There have been calls for Oxford to postpone the vote and a suggestion that nominations should be reopened to encourage candidates that may have felt that Walcott was too formidable an opponent to come forward. Oxford, however, has announced that the vote will take place this coming Saturday as scheduled. As the Guardian reports, “His withdrawal means there are now just two candidates competing for the post: Ruth Padel and Arvind Mehrotra, a situation that Oxford academic Peter McDonald of Christ Church College said deprived the electorate of “a meaningful choice”: “Are we to believe that, had only Padel and Mehrotra been on the cards before nominations closed, another name would not have come forward? Several eminent people who would not have stood against a poet of Walcott’s stature would certainly have felt up to public comparison with Ruth Padel,” said Dr McDonald, a poetry tutor at Oxford for the last 10 years.

Some writers have turned a bit against Ruth Padel, who has disassociated herself from Walcott’s anonymous detractors but stands to gain most from his withdrawal. The Telegraph writes of Michael George Gibson, a poet claiming to have been the anonymous subject of an attack that Miss Padel published while chairman of the Poetry Society. Gibson says: “Miss Padel’s approach to the prosody and poetics of modern and earlier English poetry, as evidenced in her book 52 Ways of Looking at a Poem, is grossly incompetent and misleading.” He adds: “She is unfit to be a Professor of Poetry and should stand down from the election.”

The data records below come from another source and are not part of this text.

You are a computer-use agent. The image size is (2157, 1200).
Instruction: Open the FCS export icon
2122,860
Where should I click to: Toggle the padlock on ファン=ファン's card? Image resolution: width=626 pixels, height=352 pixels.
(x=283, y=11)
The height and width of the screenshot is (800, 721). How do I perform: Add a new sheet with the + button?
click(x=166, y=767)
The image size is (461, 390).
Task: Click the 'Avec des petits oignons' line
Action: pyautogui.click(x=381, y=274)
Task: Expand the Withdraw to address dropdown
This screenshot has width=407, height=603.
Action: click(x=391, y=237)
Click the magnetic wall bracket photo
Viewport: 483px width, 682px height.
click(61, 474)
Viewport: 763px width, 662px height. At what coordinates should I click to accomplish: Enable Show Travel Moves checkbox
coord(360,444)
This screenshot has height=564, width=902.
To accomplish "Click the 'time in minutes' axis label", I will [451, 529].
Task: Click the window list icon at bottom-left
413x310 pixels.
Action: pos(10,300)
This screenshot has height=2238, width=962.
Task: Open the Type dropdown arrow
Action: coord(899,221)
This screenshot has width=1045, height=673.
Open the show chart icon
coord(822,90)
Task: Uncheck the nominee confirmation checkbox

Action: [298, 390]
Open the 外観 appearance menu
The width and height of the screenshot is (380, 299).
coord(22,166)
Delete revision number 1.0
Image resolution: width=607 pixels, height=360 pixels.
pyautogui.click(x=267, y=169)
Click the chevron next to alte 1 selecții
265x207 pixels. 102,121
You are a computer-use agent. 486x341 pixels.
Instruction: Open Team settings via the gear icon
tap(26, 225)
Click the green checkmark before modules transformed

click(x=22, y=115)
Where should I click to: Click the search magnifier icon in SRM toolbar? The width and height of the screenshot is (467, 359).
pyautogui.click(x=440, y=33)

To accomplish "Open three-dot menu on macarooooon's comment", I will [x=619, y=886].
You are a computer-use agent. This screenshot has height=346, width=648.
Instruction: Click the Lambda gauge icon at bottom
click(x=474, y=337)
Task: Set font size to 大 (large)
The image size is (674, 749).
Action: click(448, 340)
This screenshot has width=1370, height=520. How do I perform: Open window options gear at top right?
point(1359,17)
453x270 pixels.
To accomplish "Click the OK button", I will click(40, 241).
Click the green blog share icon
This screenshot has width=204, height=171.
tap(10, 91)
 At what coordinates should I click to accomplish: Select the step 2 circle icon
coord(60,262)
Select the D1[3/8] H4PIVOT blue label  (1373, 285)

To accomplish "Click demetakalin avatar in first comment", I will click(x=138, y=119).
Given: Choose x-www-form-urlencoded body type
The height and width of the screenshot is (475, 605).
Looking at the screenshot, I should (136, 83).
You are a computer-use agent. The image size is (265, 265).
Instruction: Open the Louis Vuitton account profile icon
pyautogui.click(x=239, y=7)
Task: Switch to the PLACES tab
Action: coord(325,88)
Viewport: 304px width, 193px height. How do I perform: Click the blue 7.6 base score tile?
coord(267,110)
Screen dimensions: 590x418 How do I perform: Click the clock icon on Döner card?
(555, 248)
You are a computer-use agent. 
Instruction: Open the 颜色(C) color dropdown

Shirley Dent, writing for The First Post, calls Walcott’s withdrawal “a shameful day for intellectual life in this country.” She adds: “I will stand up and say now that even if every word of the allegations are true, if the worst thing that is ever said to you as a woman is ‘Imagine me making love to you. What would I do? … Would you make love with me if I asked you?’ you need to get out more. If anybody thinks this is a fine day for feminism they need to be disabused of that misapprehension sharpish. If women winning is now associated with mean-spirited, conniving, back-stabbing, then we really have lost the plot.”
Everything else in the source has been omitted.